== Dataset records ==
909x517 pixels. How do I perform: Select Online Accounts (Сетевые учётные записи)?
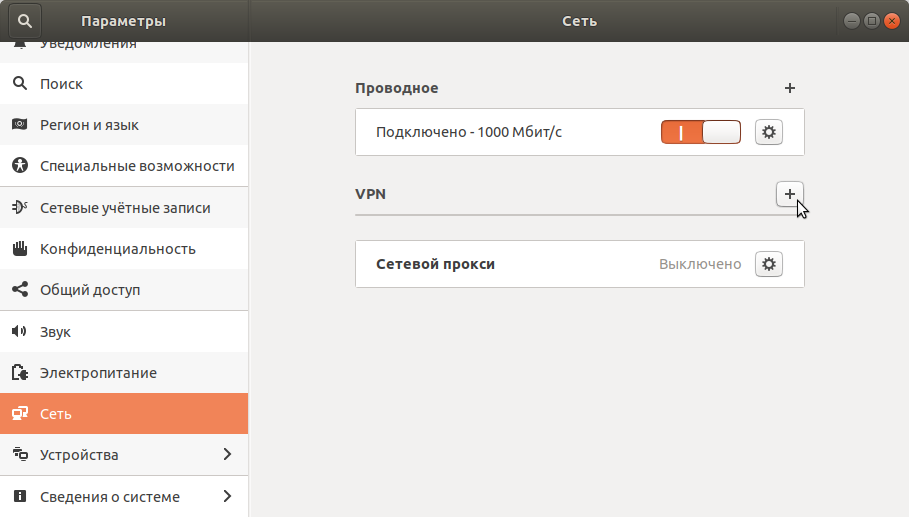pos(125,208)
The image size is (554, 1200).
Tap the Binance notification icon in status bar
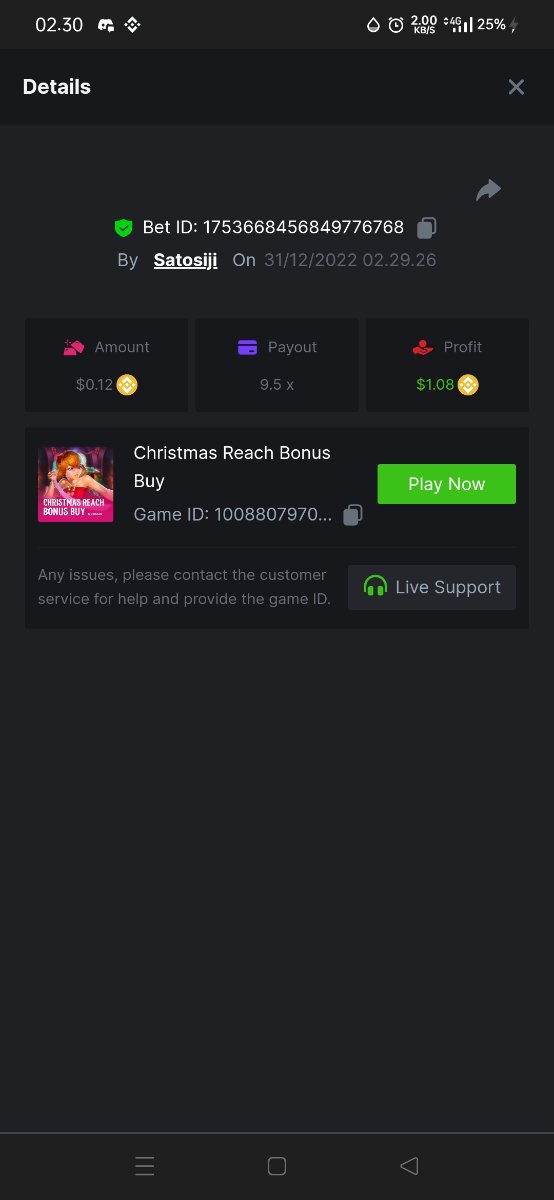click(132, 25)
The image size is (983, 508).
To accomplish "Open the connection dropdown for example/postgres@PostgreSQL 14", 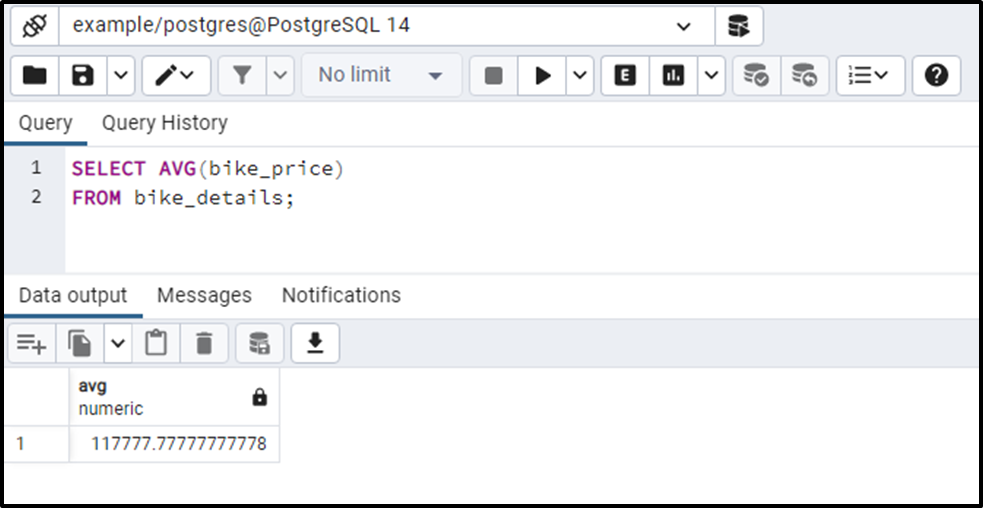I will pyautogui.click(x=684, y=26).
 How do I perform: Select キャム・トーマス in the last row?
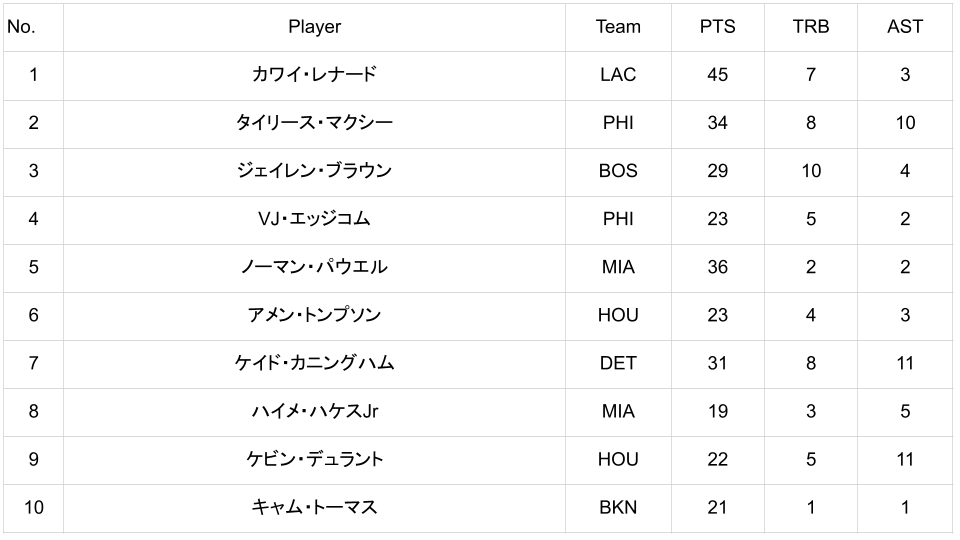tap(314, 507)
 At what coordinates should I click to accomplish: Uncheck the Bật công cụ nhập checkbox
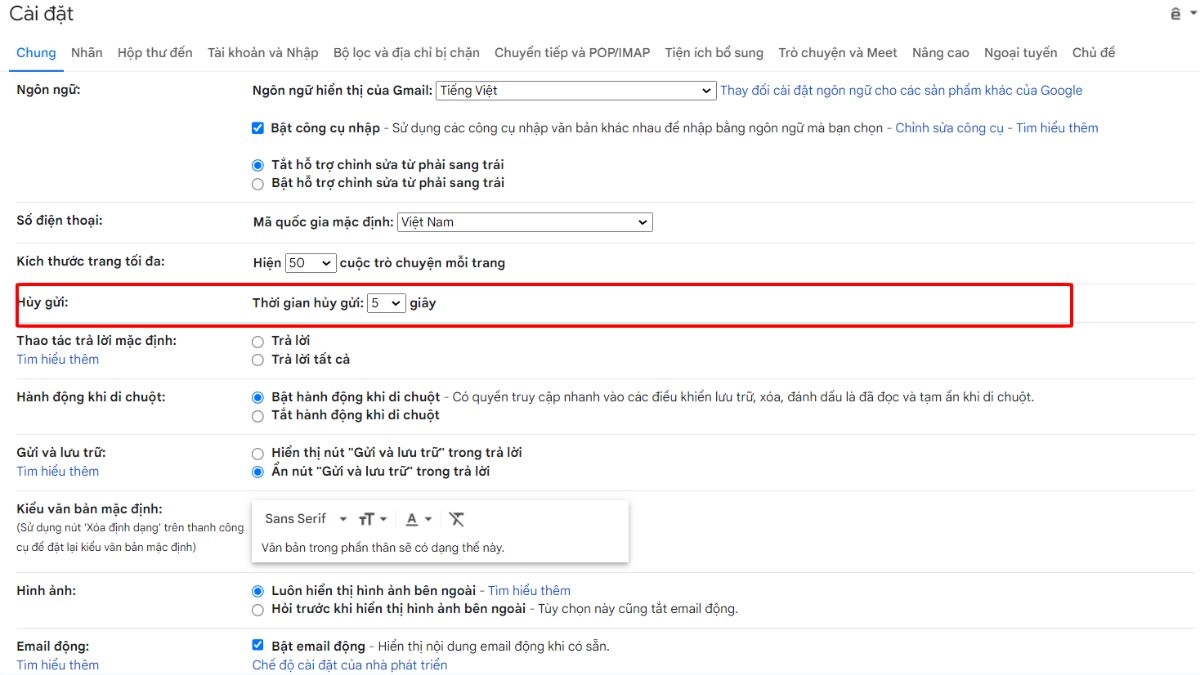(x=258, y=128)
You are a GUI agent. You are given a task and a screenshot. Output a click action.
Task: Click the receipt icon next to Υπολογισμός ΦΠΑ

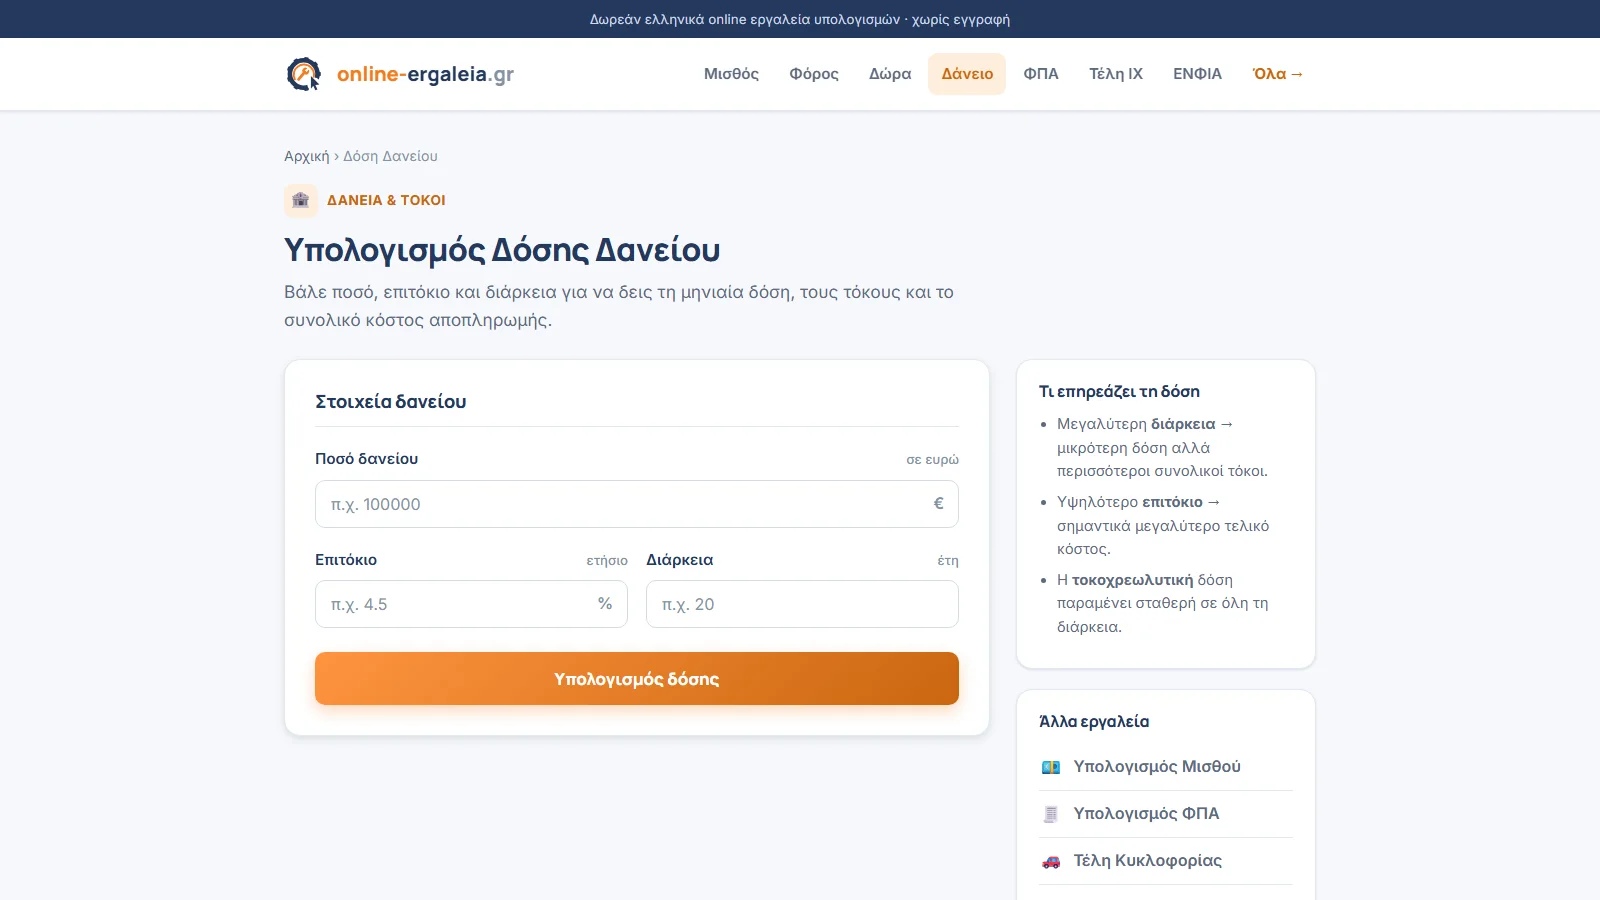click(1051, 814)
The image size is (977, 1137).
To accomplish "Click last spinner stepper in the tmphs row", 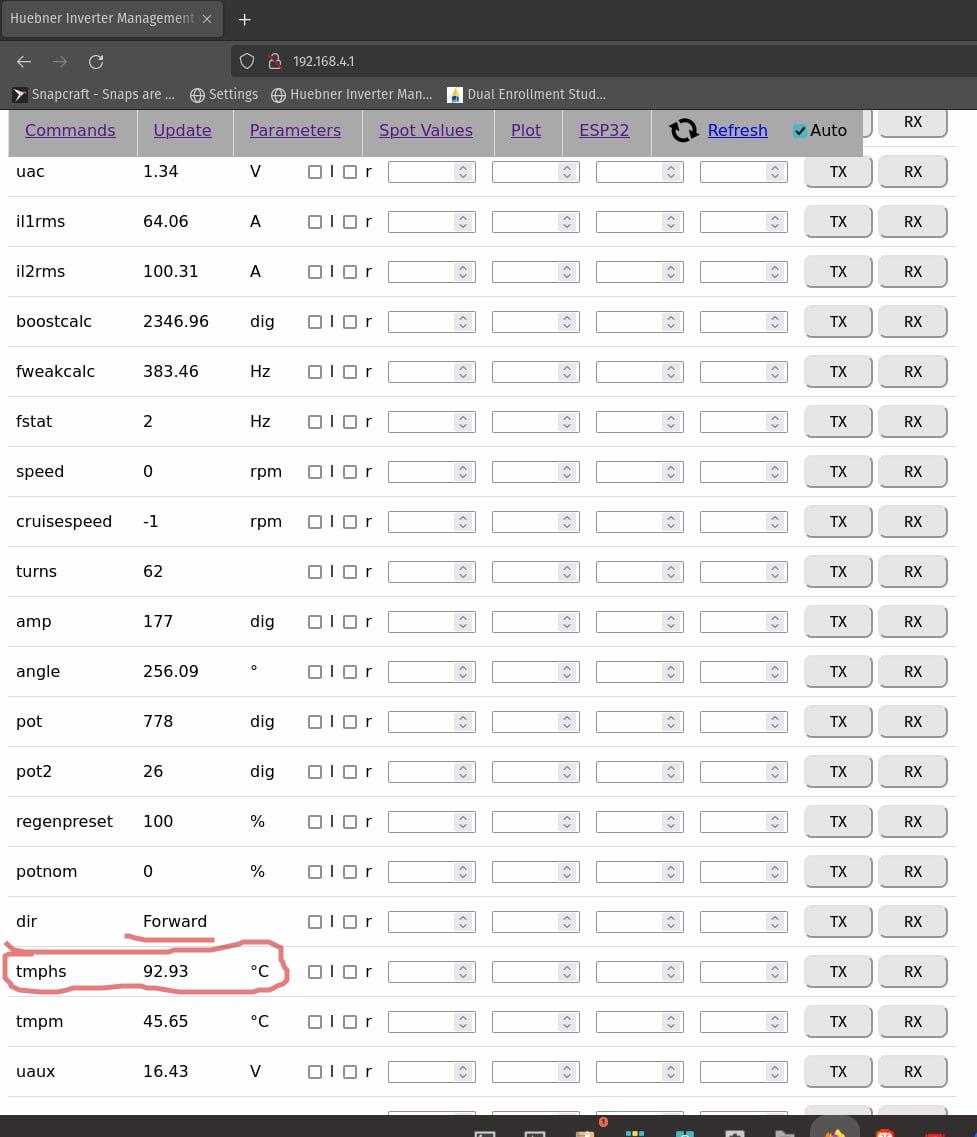I will 775,972.
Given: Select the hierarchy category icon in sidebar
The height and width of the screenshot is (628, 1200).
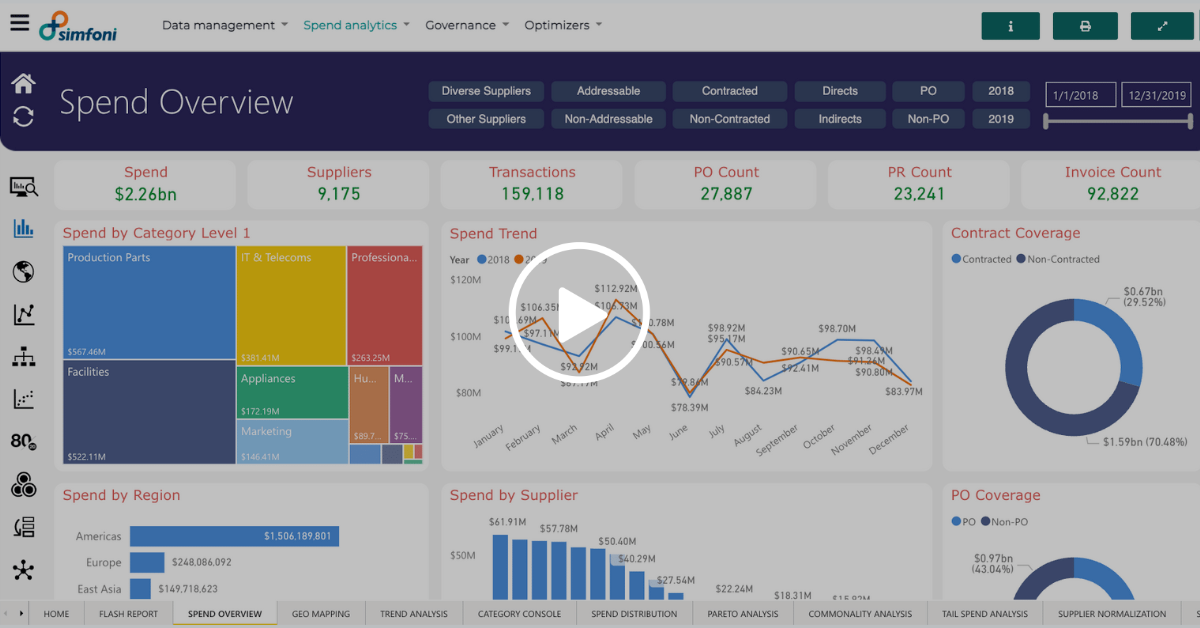Looking at the screenshot, I should point(22,357).
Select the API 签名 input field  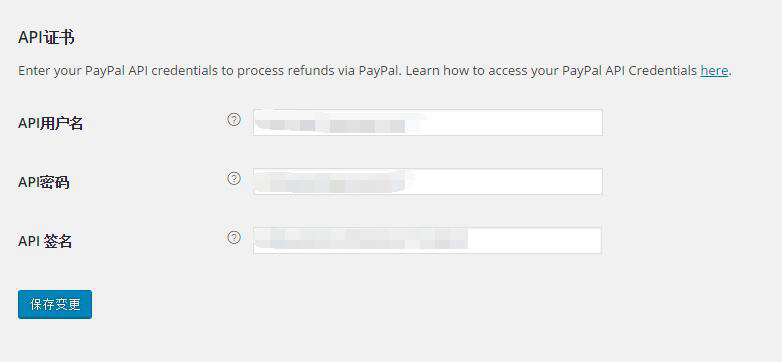(427, 240)
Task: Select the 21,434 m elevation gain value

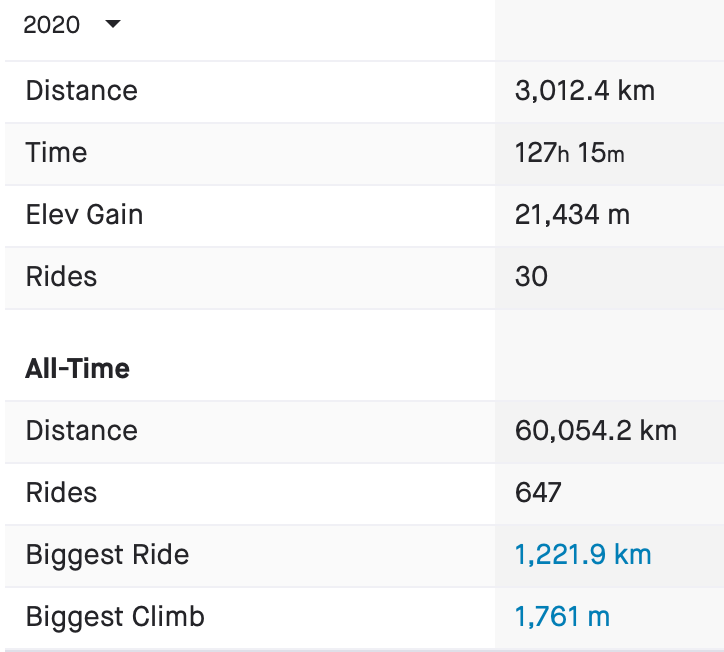Action: tap(572, 215)
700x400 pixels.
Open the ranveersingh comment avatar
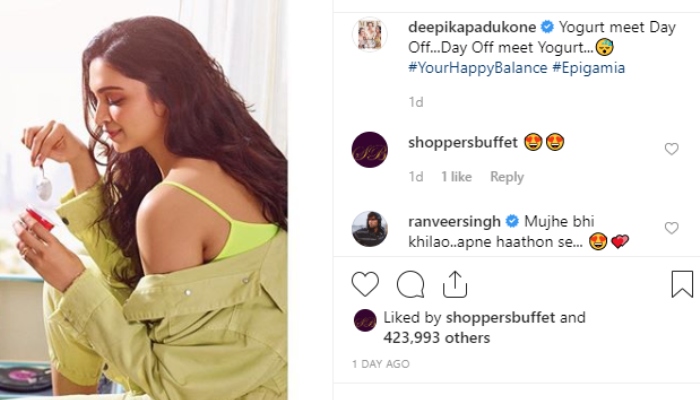pos(369,229)
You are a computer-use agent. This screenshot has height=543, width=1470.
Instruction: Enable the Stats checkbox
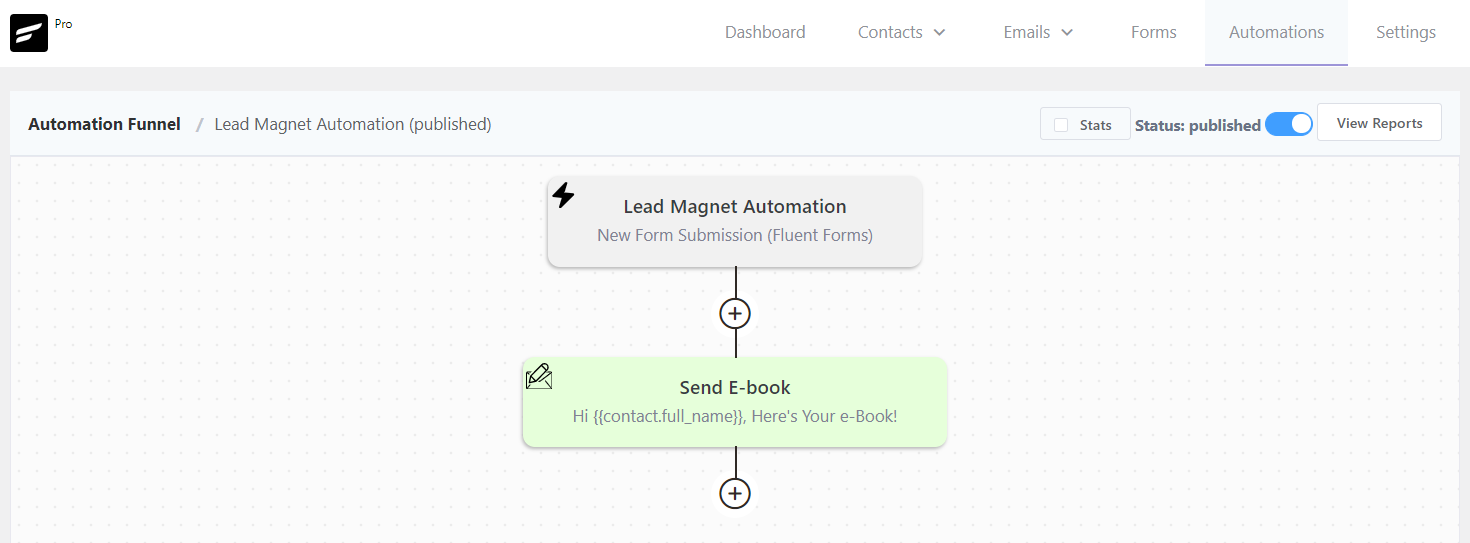point(1061,125)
===
**Exercise details**
An exact transcription is needed, covering the line with "You are a computer-use" and every line after it to the end of the entries, but not the pictures.

**Solution to this exercise**
You are a computer-use agent. This screenshot has height=543, width=1470.
Instruction: Enable the Stats checkbox
point(1061,125)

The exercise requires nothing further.